昨日くらいから風向きが変わって来た。「なんで連れて行かなあかんねん」「まだ渡すなんて言ってない」「話が違う」「犬飼ってるやつはまだまだおるやないか」などと言い出した。そう言ったり、「もうちょっとだけ一緒にいさせて。もうちょっと延ばしてほしいねん」と言ったり。そして今日・・・。                                      じいさんとばあさんとコロちゃんはやって来た。「連れてきたけど、置いて帰らん。今日は謝りに来た。」と言って帽子を取って頭を下げた。ばあさんも涙ぐんで私の手を握った。「もうすぐ連れてこなあかん。わかってんねん。わかってんねん。世話になるのは時間の問題や。わかってんねん」と言って<ばかうけ>っていう美味しいおかきをくれた。一緒に暮らして6年、家族。息子のようなもんで何より大切。誰よりかわいい、愛おしい。手放す事なんかできないのだ。一日一日をコロちゃんと生きて、コロちゃんを優先して暮らしてきた。そんなことは言われなくったってわかっていた。でも、飼ってはいけないアパートで飼っていることに「いつかこんな日が来る」と思っていたとも言う。めいの家に連れて行く約束の日が迫るにしたがって悲しさや辛さが襲って来たんだよね。ここだけの話・・わかるぅ・・。ってことでコロちゃんを迎えるのは、まだちょっとだけ先延ばしになった。私は今日、『いつ連れてくるの?』とは一度も聞かなかった。次来るときは二人の意志で、本当に覚悟してくる時ということだから。コロちゃんは分かっているような顔をして婆さんの膝の上から私を見つめていた。

我が家には三匹のわんこがいる。
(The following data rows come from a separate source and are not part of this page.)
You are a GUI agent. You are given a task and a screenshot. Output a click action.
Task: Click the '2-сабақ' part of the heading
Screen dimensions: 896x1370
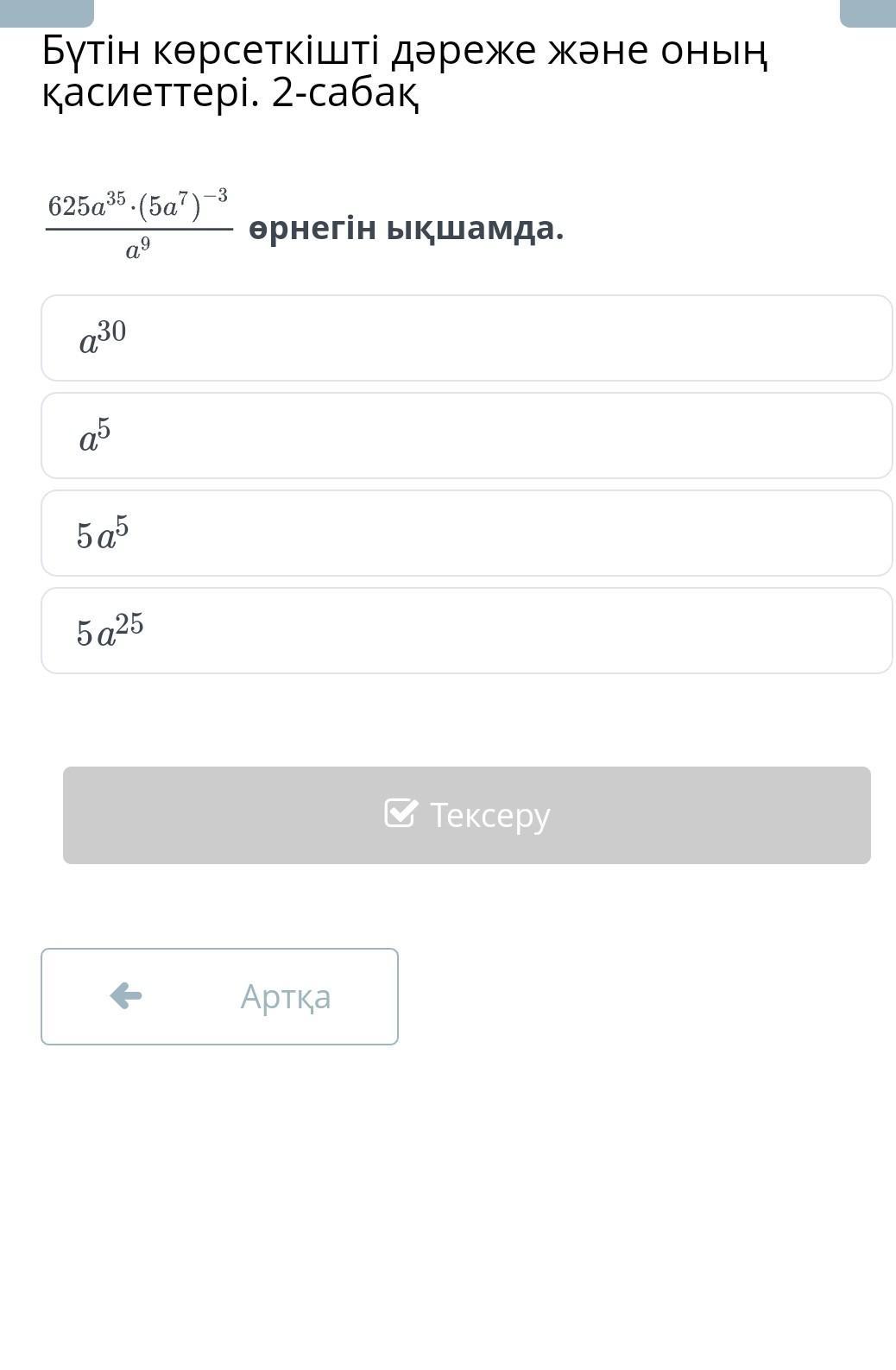coord(345,93)
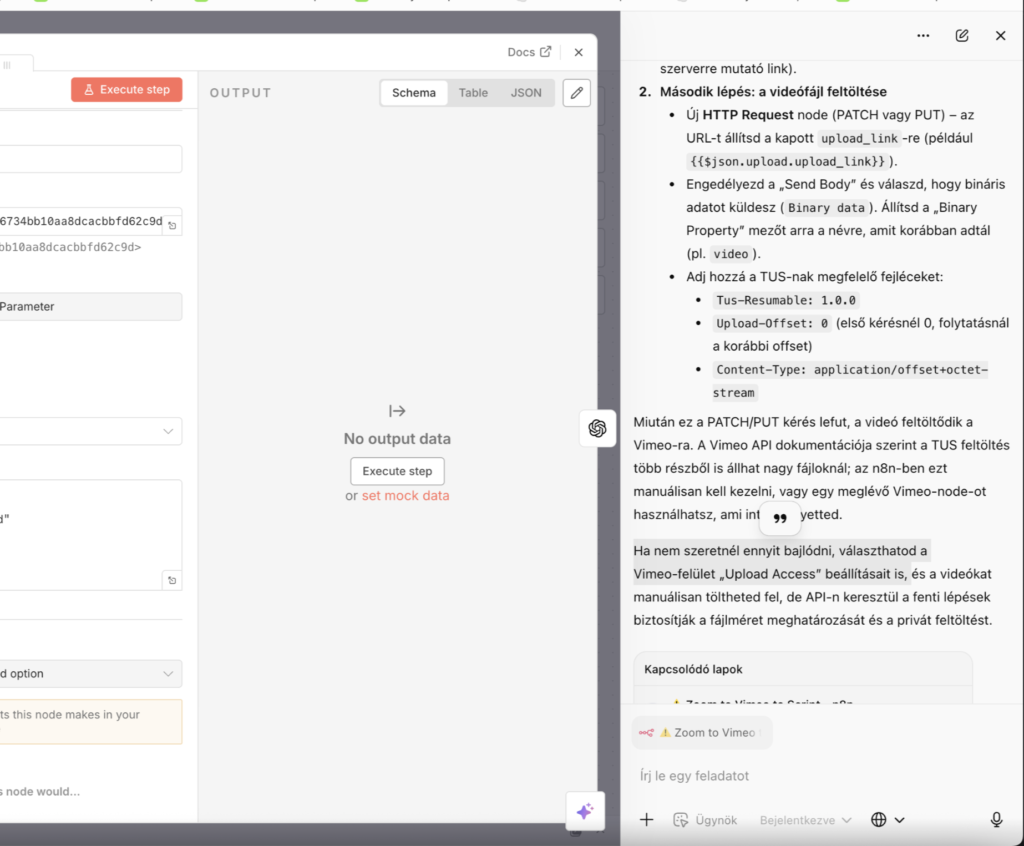Click the set mock data link
The height and width of the screenshot is (846, 1024).
pyautogui.click(x=406, y=494)
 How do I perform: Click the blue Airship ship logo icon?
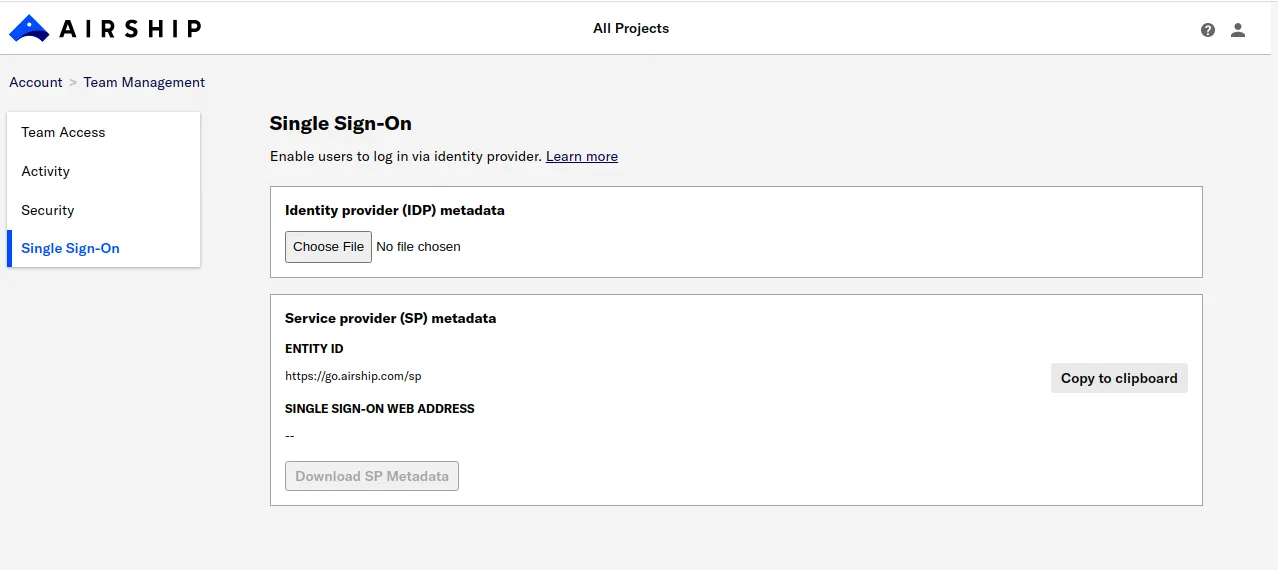tap(29, 29)
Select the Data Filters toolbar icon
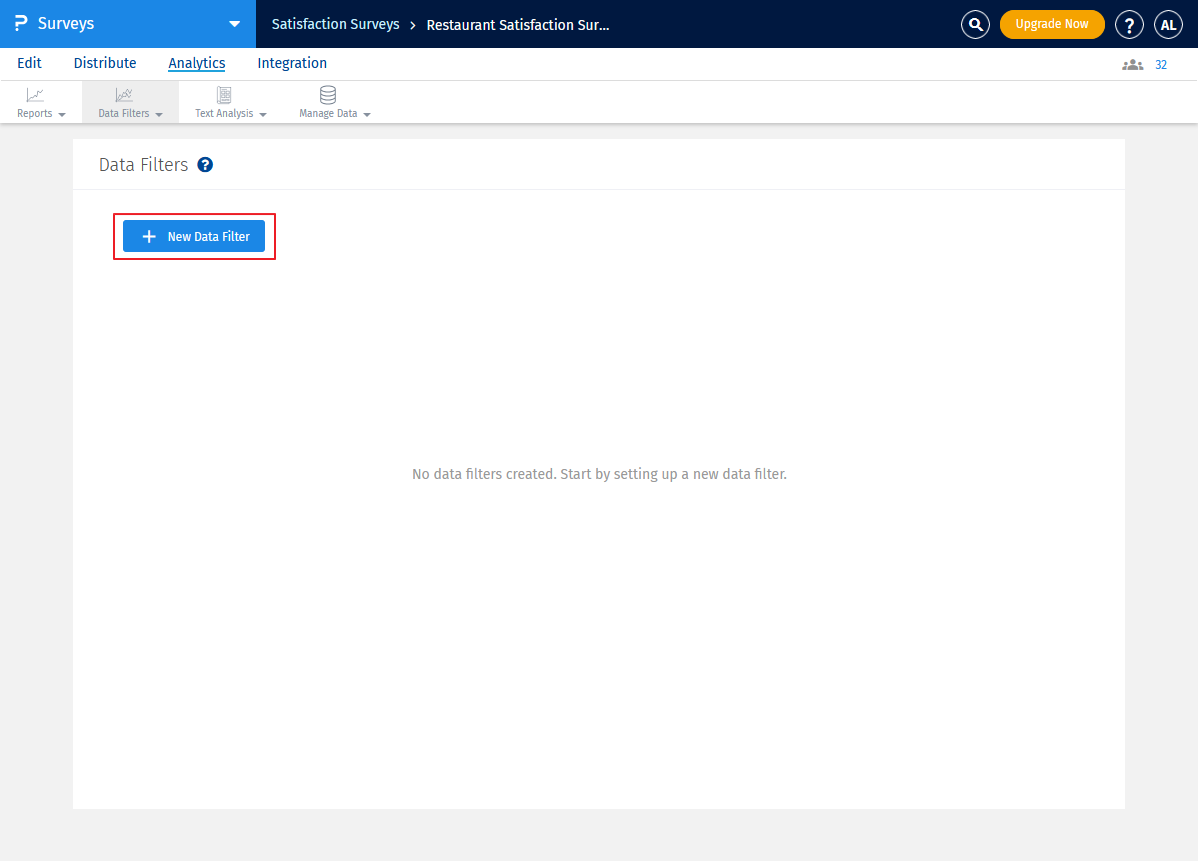 pos(124,95)
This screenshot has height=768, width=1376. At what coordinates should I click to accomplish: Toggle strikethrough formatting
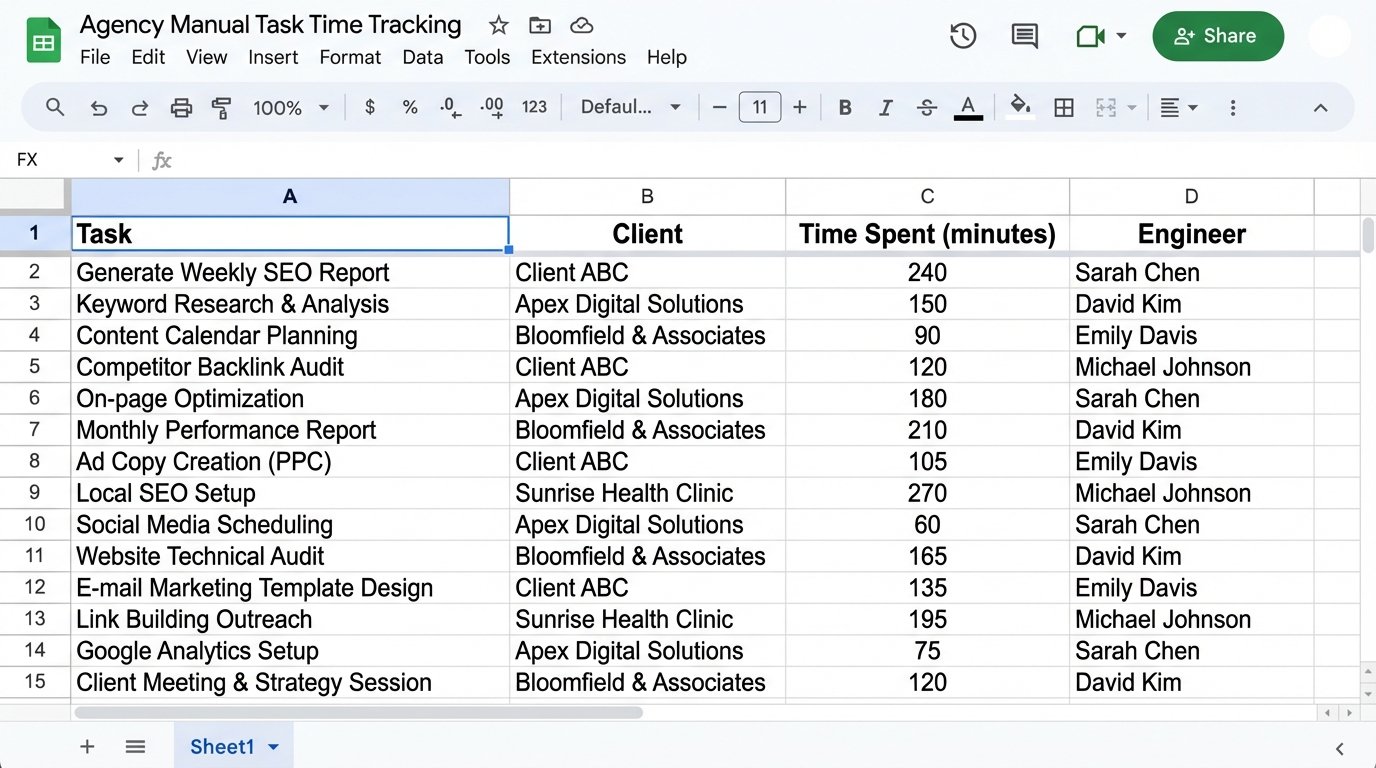[x=926, y=107]
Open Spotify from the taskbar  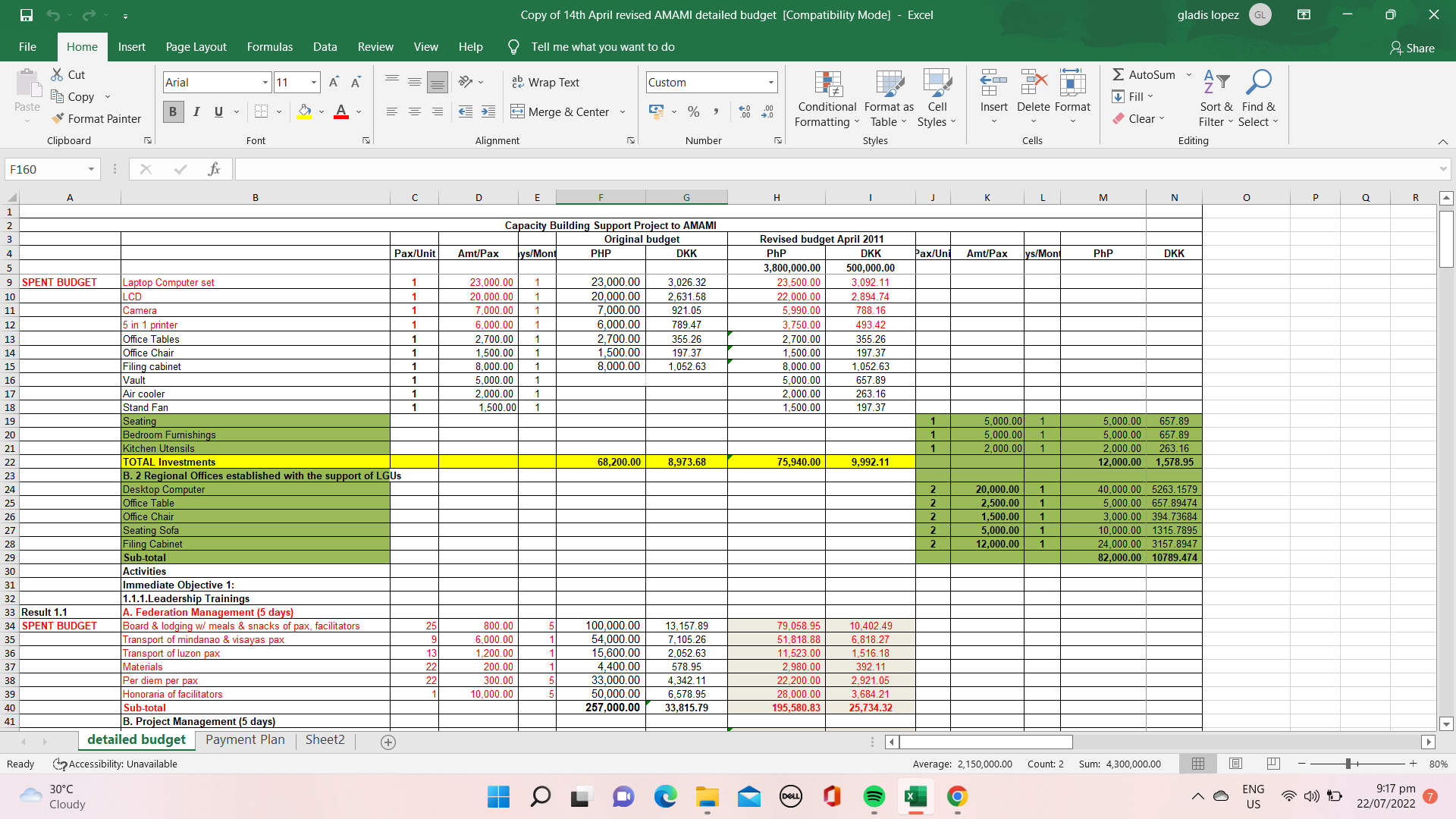coord(874,796)
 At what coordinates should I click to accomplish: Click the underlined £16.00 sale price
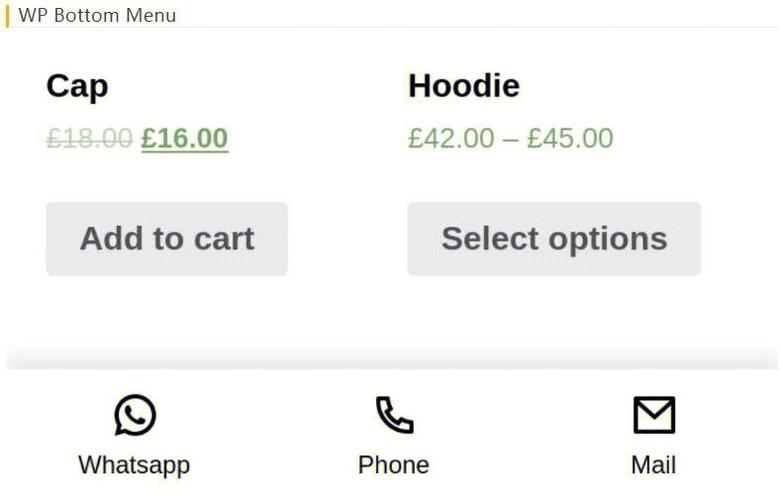pos(185,138)
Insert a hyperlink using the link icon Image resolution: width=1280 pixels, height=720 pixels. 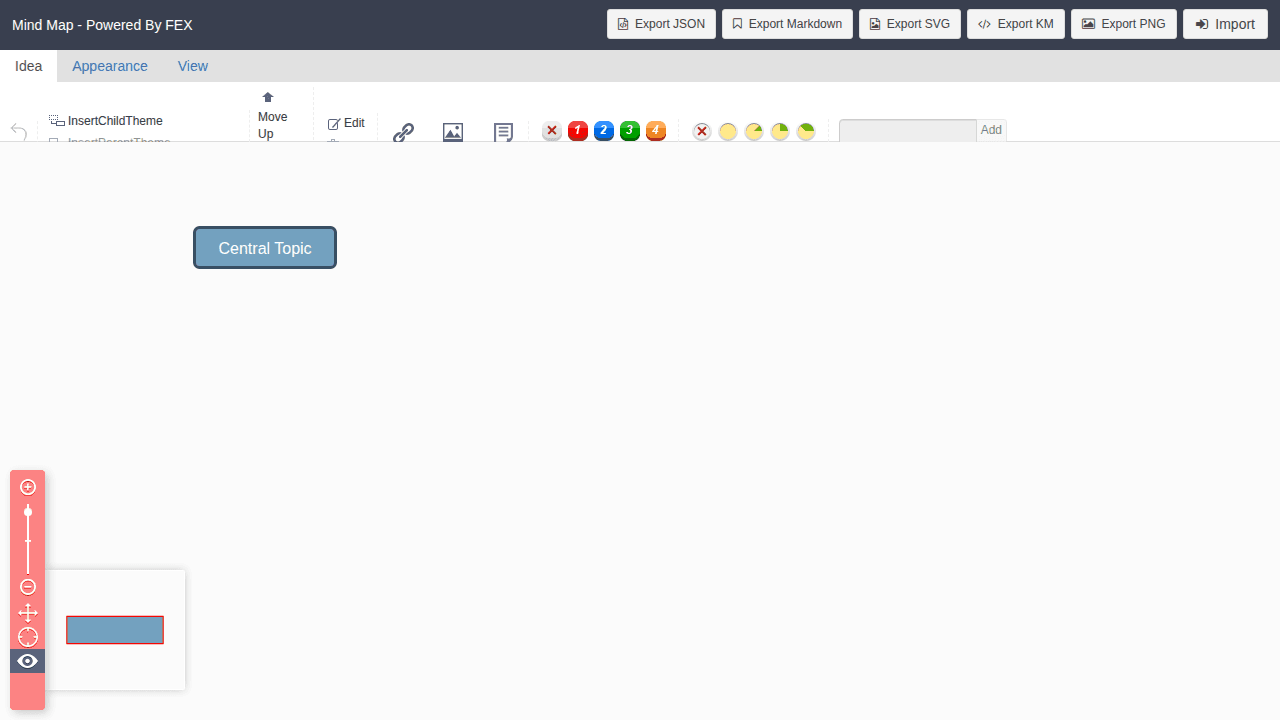[x=403, y=131]
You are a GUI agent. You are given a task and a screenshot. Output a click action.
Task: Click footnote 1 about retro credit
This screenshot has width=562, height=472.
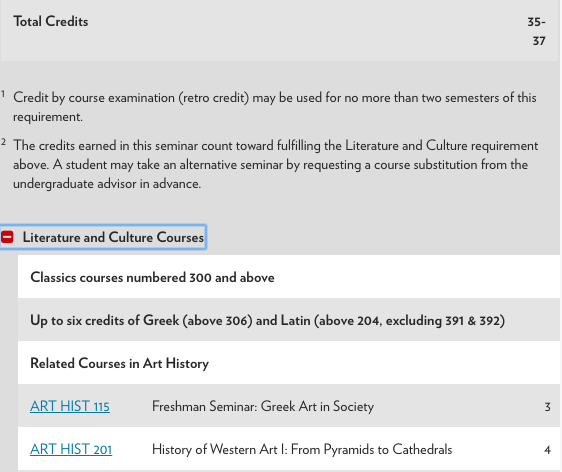point(275,107)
四歳になる真ん中のウエストランドホワイトテリアのくりぞうくん、左は娘の子マルチーズとプードルのMIX犬まつこちゃん四歳、でっかいのがゴールデンレトリバーとサモエドのMIX犬ふう太くん二歳。

もし私が何らかのどうしようもない事情でうちの子たちを手放すことになったら・・さてさて・・そんな事情も何もかも私には想像できない。したくもない!!身を切られるような‥という言葉がぴったりだ。だからね、このご夫婦の気持ちはよくよくわかっちゃうの。わかっちゃうけどね、どうしようもない事はある日突然起こったりしない。どうしようもなくなるまでに何かしらほったらかしていたことがあるはずだったり、後回しにして知らん顔していたり、見ないふりしていたり、面倒な、自分に不利益な事から逃げているだけだってことがかなり多い。でも90歳になるじいさんばあさんにそんなこと言ったって通じないよ。通じなくても、何もかもなかったことにはならない・・だって犬飼ったらいけないアパートって二人ともわかってるんだもん。・・・あーーー何言ってんのかわからんくなってきた!

とにかくさ、どこかで折り合い付けて、コロちゃんの幸せ考えて一日も早く覚悟できて、そして二人で労わり合って生きていけるよう願い祈るだけです。私はお二人を信じて待ちます。今できること それしかない。